わたしは本町に踊りでた

わたしは本町に踊りでた。昼休憩中のOLたちに囲まれながら、タンクトップ一枚で先日、東くんから貰ったたぐいを読んでいる。喫茶店には四名客、二名客が二組ずついる。それとカウンターに座っているおっさんが一名と四名席に鎮座するタンクトップの男、つまりおれが一名。若さを失った女と若い女のグループの会話を些細に観察したり、おっさんとマスターの会話に耳をそば立てる。人の声が幾重になり、ストローでアイスコーヒーの氷を混ぜる音、沸騰した湯の音、障りのないジャズのBGM、わたしは神のような視点で、むしろ透明人間みたいな立ち位置で空間に鎮座しているわけだ。

家は堕落する場所であり、本を読む場所ではない。あの陰湿な、服の山に侵された六畳一間は思い煩い、寝るかシコるか、ネットサーフするためだけにある。ラブホテルはやるためだけにある。あの部屋は病垂のためだけにある。

スタンダードブックストアが閉店して以来、本を読まなくなった。そこは私にとって、本を読む空間だった。お陰様で、あてもなく街を彷徨い、消費するようになった。被害は甚大である。
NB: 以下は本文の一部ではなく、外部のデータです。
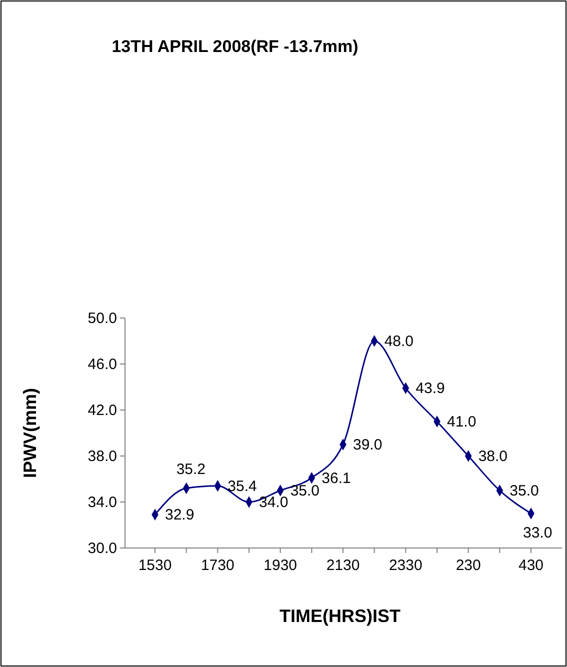 The image size is (567, 667). What do you see at coordinates (102, 318) in the screenshot?
I see `y-tick-label: 50.0` at bounding box center [102, 318].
精神が乱れている。

わたしは空間を認識し、その場所に合わせて変容する。わたし単体は何者でもない。空間がわたしを形作り、行動を促す。

実家には部屋とは別に勉強部屋があった。狭いところに学習机を二つ並べただけの重苦しい部屋である。一回にあるのに、ラブホテルみたいに窓がはめ殺しだった。その場所で宿題をした記憶がない。廊下やら階段で勉強していた。母親はそのような光景を見ると、わたしを怒鳴りつけて「お前は自分の環境に感謝しなあかんねんで」とよく尖った。天王寺動物園の象小屋に入ったことがある。コンクリートの壁に覆われたグレーの建物は部屋というより収容所、監獄であった。象のストレスを軽減するために象が壁に体をぶつけても数センチ動く構造になっている。とパンフレットに書いてあった。象の気持ちは分からないが、わたしの心は穏やかではなかった。狭くて何もない場所、狭くてものに溢れる場所、狭くて無駄がない場所。

家業が夜なので色んな女を見ることが多かった。幾つになってもメスはメスという詩を書いたことがある。今、目の前に座っているメスたちの会話、メスの容姿、社会でしか生きていけないような人間に憐みを感じる。だからグレートギャツビーのデイジーの言葉は胸を裂いた。歳をとってもなお、男にとっての女を演じ続けなければならない、女の苦しさ、生き辛さ、デイジーにしろ、母にしろ、道ゆく多数の女を見ると哀しい。